Required work → Among the records that follow, find the line with "At what coordinates should I click to accomplish: Click" and the line with "Task: Enable the Clipping Group checkbox". Set down those lines and all lines between them exactly, without adding anything.

Dataset records
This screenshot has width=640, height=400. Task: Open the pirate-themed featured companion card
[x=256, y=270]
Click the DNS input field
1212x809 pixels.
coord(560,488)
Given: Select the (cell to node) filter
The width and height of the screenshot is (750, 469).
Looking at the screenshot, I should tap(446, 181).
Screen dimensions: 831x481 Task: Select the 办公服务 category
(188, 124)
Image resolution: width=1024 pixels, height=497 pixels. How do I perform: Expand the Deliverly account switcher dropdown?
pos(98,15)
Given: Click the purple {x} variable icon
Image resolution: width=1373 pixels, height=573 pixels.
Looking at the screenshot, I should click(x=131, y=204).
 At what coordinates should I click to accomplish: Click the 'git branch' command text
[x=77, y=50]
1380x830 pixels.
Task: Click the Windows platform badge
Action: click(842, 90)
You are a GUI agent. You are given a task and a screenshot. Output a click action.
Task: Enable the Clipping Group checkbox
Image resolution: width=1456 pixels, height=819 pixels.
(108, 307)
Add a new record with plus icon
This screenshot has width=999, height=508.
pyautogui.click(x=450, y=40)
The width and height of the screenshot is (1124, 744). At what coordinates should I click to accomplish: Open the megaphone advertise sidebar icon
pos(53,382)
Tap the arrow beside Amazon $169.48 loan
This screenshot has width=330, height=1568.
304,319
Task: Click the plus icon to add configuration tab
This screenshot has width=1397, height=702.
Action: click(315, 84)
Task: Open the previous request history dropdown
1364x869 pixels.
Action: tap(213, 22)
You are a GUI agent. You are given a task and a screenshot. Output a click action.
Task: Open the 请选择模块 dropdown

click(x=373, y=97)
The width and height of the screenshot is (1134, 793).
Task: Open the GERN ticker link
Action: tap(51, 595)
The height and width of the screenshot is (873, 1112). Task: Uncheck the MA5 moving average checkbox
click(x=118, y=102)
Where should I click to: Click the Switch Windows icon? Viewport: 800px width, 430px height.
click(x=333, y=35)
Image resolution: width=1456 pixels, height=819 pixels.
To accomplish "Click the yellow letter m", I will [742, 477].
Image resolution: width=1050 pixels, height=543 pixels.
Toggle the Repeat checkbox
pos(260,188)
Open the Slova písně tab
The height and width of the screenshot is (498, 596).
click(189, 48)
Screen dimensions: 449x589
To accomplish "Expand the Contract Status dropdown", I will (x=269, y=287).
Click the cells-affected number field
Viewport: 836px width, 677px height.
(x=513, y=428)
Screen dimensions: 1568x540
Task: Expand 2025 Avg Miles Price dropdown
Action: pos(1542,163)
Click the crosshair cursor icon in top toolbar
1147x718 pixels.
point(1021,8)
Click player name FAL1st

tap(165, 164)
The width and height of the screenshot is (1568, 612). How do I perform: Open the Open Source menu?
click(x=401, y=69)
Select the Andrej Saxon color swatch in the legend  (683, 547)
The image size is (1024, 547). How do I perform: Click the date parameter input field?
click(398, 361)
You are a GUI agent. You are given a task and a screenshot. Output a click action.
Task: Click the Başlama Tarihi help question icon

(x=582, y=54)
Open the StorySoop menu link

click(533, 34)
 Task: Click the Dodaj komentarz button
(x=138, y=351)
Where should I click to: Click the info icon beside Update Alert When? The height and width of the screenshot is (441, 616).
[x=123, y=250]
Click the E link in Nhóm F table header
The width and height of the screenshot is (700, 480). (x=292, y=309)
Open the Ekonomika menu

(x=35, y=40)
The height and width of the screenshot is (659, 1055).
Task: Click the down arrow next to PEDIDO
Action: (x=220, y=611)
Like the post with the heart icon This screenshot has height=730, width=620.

Reply →
 At what coordinates should I click to accomplish: Click the 'git branch' command text
[x=77, y=50]
1380x830 pixels.
Task: Click the Windows platform badge
Action: click(842, 90)
You are a GUI agent. You are given a task and a screenshot. Output a click action.
Task: Enable the Clipping Group checkbox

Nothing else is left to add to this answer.